Upgrading a self-hosted Kubernetes cluster
From Wikipedia
"Self-hosting is the use of a computer program as part of the toolchain or operating system that produces new versions of that same program—for example, a compiler that can compile its own source code."
Thinking about the foundation of a Kubernetes production ready cluster, I decided
to have a look at this, and it's something will break your brain a bit, or at least did it
for me because I wasn't familiar with Self-Hosted term.
At the end kubernetes is really good to simplify software lifecycle management
why not to do it by managing it's own core components?.
So I found CoreOS have made a significative progress with bootkube and matchbox
Bootkube and Matchbox (formerly known as CoreOS BareMetal)
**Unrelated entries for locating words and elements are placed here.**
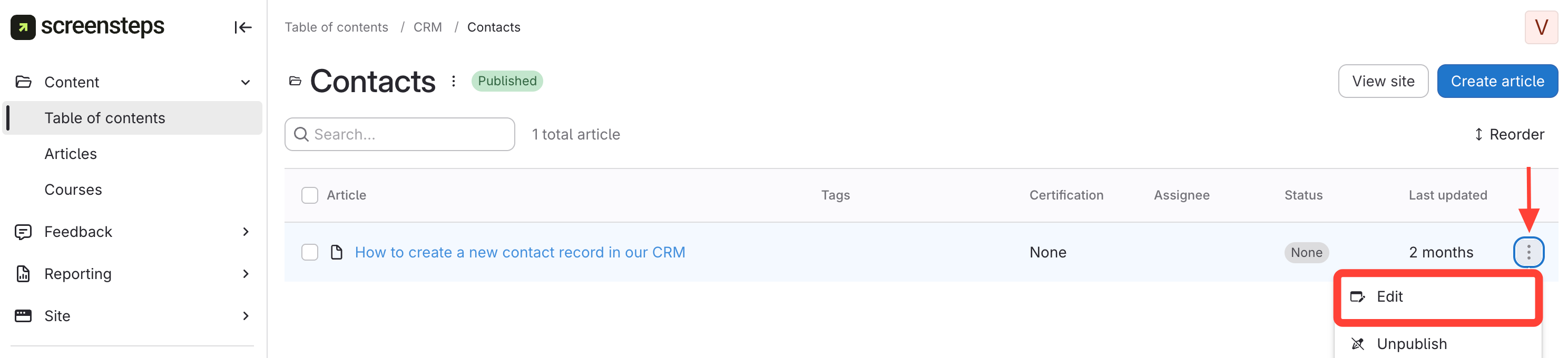Open the three-dot menu beside Contacts title
The image size is (1568, 358).
point(454,82)
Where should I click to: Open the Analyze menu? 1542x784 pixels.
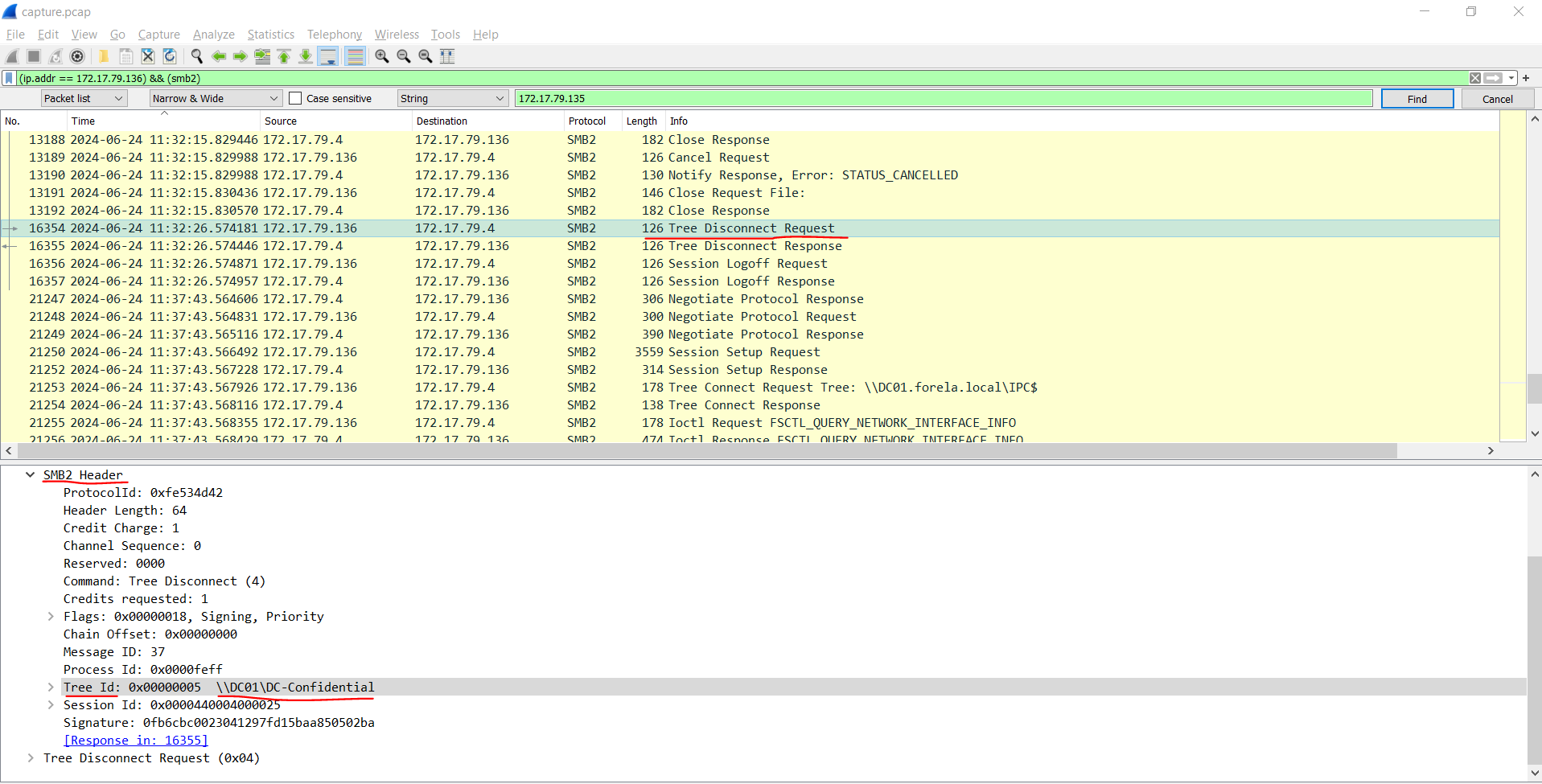(x=213, y=35)
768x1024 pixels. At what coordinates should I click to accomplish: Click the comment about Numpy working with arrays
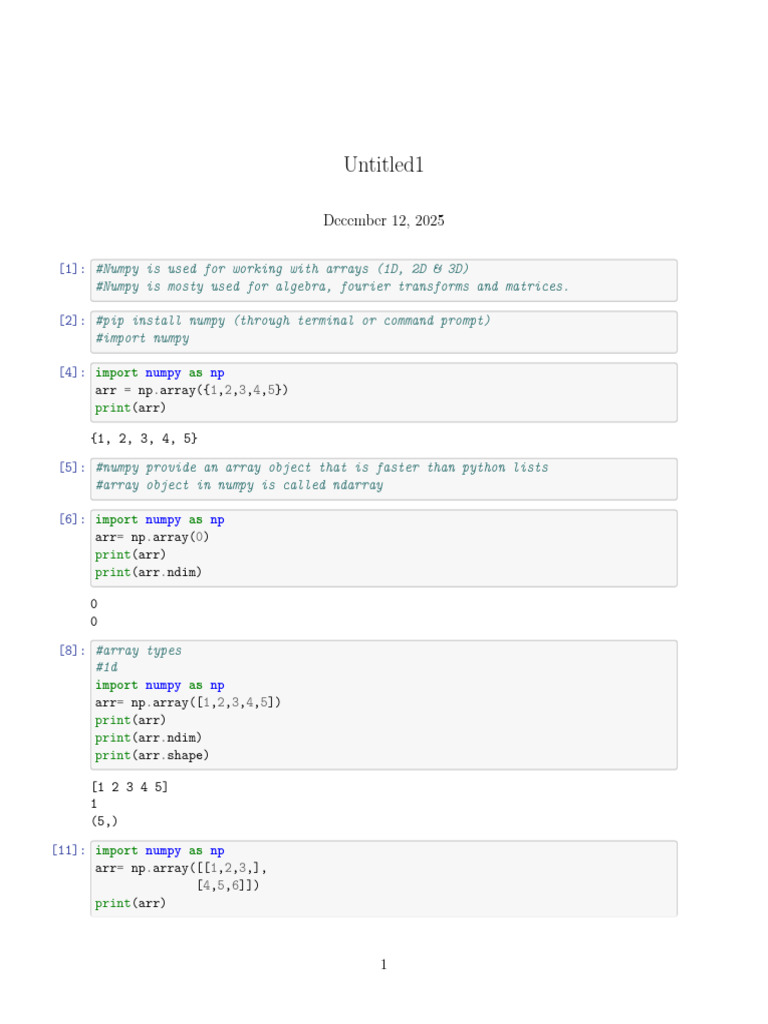[x=282, y=268]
To run this I wrote a howto based on official docs from CoreOS,
Running matchbox on a physical Linux machine with rkt/docker and CNI to network boot and provision a cluster of QEMU/KVM CoreOS machines locally using libvirtd.
You can follow the instructions to boot a selfhosted Kubernetes cluster on my github repo.
https://github.com/yazpik/SelfHosted-K8s-Lab/blob/master/README.md
Also one of my co-workers Shane Cunningham posted a pretty good example using matchbox and ignition booting baremetal servers.
So from here I'm assuming you already have a cluster running :)
Upgrading the Kubernetes Cluster
Using bootkube 0.3.7 deploys a v1.5.2 kubernetes cluster, let's upgrade to
v1.5.3, without taking down any application.
Also based this guide on official CoreOS documentation here
After you see this message with bootkube finishing
bootkube[5]: All self-hosted control plane components successfully started
You should be able to get all the k8s components running as described on part 1 of this document
Check current version deployed (server version)
root@selfhosted-k8s-lab:~/matchbox# kubectl version
Client Version: version.Info{Major:"1", Minor:"5", GitVersion:"v1.5.3", GitCommit:"029c3a408176b55c30846f0faedf56aae5992e9b", GitTreeState:"clean", BuildDate:"2017-02-15T06:40:50Z", GoVersion:"go1.7.4", Compiler:"gc", Platform:"linux/amd64"}
Server Version: version.Info{Major:"1", Minor:"5", GitVersion:"v1.5.2+coreos.1", GitCommit:"3ed7d0f453a5517245d32a9c57c39b946e578821", GitTreeState:"clean", BuildDate:"2017-01-18T01:43:45Z", GoVersion:"go1.7.4", Compiler:"gc", Platform:"linux/amd64"}
Let's create a deployment first to test the upgrade running an actual "aplication"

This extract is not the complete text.